After a high-usage freshman season and growing confidence this spring, Devin Sanchez is being pushed into a true CB1 role, and Ohio State believes his breakout could define the entire defense.

Devin Sanchez’s ascent: Why Ohio State believes its next true lockdown corner is arriving right on schedule

After a high-usage freshman season and growing confidence this spring, Devin Sanchez is being pushed into a true CB1 role, and Ohio State believes his breakout could define the entire defense.

Ohio State didn't just recruit Devin Sanchez to be another talented cornerback in a long line of them. They recruited him to become the kind of shutdown defender that forces opposing offenses to completely rethink their game plan. The kind of boundary presence who shrinks throwing windows, alters route concepts, and makes everyone else on defense play faster because one side of the field simply feels closed off.

That vision was crystal clear from the moment Sanchez stepped onto campus as a five-star early enrollee in January 2025. Ranked as the No. 1 cornerback and No. 5 overall prospect in his class by 247Sports, his scouting profile reads like a checklist of elite traits: rare length, fluid movement, blazing speed, and genuine first-round NFL potential.

Now standing at 6-foot-2 and 198 pounds, Sanchez brings a size-speed combination that programs rarely find in a single player. His high school production was eye-popping too—nine interceptions and 29 pass breakups as a junior alone.

But his freshman season in 2025 was never really about whether he had the talent. It was about how quickly that talent could translate to the field at a championship program. With veteran options ahead of him, Ohio State still found a way to get Sanchez involved immediately.

He appeared in every game, logging 321 defensive snaps as the third corner in the rotation, and even started when injuries forced Jermaine Mathews Jr. inside. Sanchez finished with 15 tackles, two pass breakups, and a fumble recovery. But the numbers only tell part of the story.

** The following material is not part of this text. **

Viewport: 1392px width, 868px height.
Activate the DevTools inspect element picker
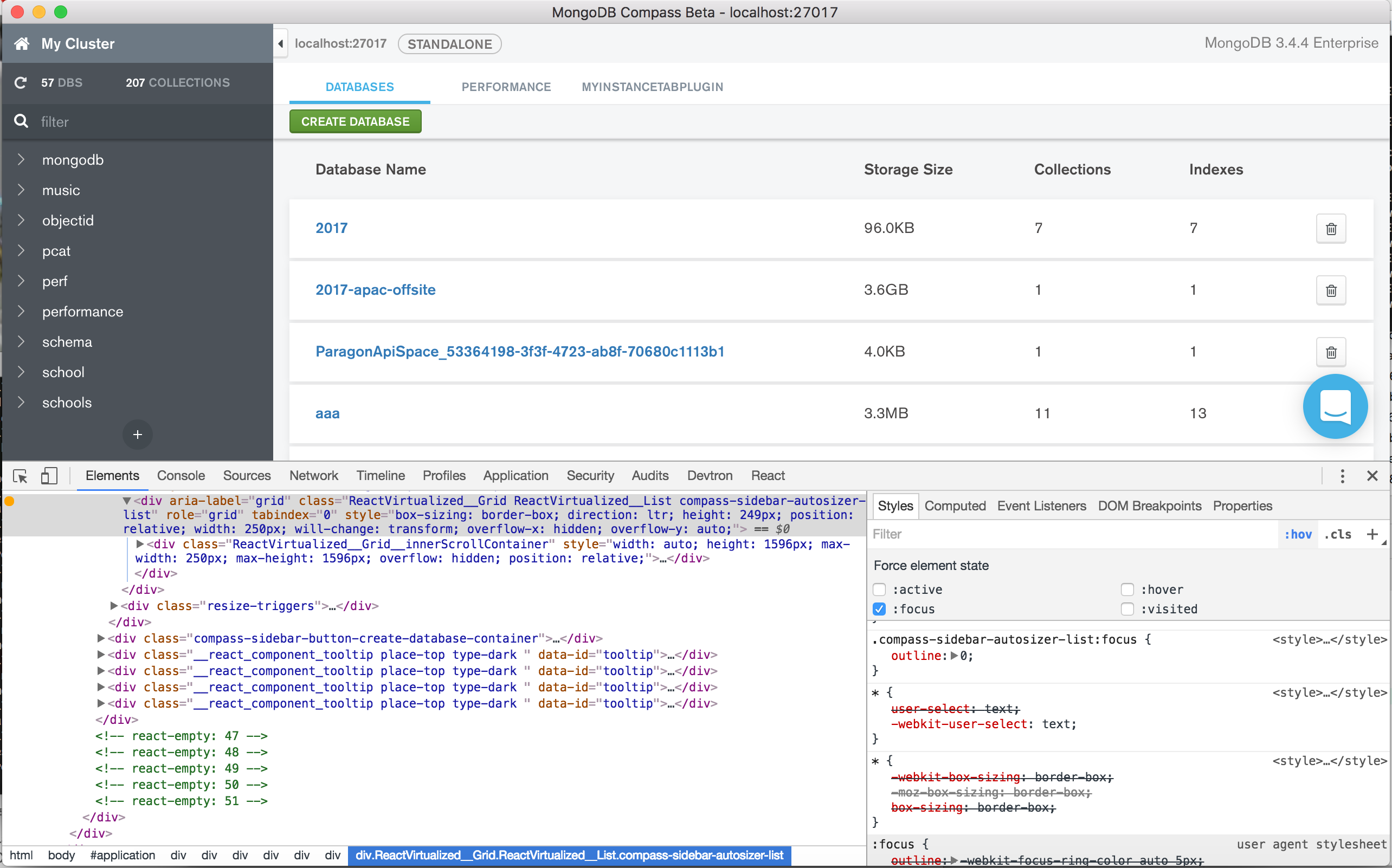click(x=20, y=476)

What matters more is that the coaching staff didn't hide him. He played high-leverage snaps against Illinois, Penn State, Indiana, and Miami. His 321 snaps made him one of the most heavily used freshmen on the entire roster. For a true freshman cornerback—arguably the most unforgiving position in college football—that workload was both a developmental accelerator and a massive vote of confidence.

And here's the thing about freshman cornerback production: it can be misleading. The raw stat line from Sanchez's first season doesn't scream "breakout star," but that's exactly why the deeper story matters. The real evaluation isn't just about interceptions and pass breakups—it's about trust, growth, and the kind of confidence that only comes from being thrown into the fire and coming out stronger.

This spring, that confidence is off the charts. Sanchez is being pushed into a true CB1 role, and Ohio State believes his breakout could define the entire defense. For a program that knows a thing or two about producing elite cornerbacks, that's saying something.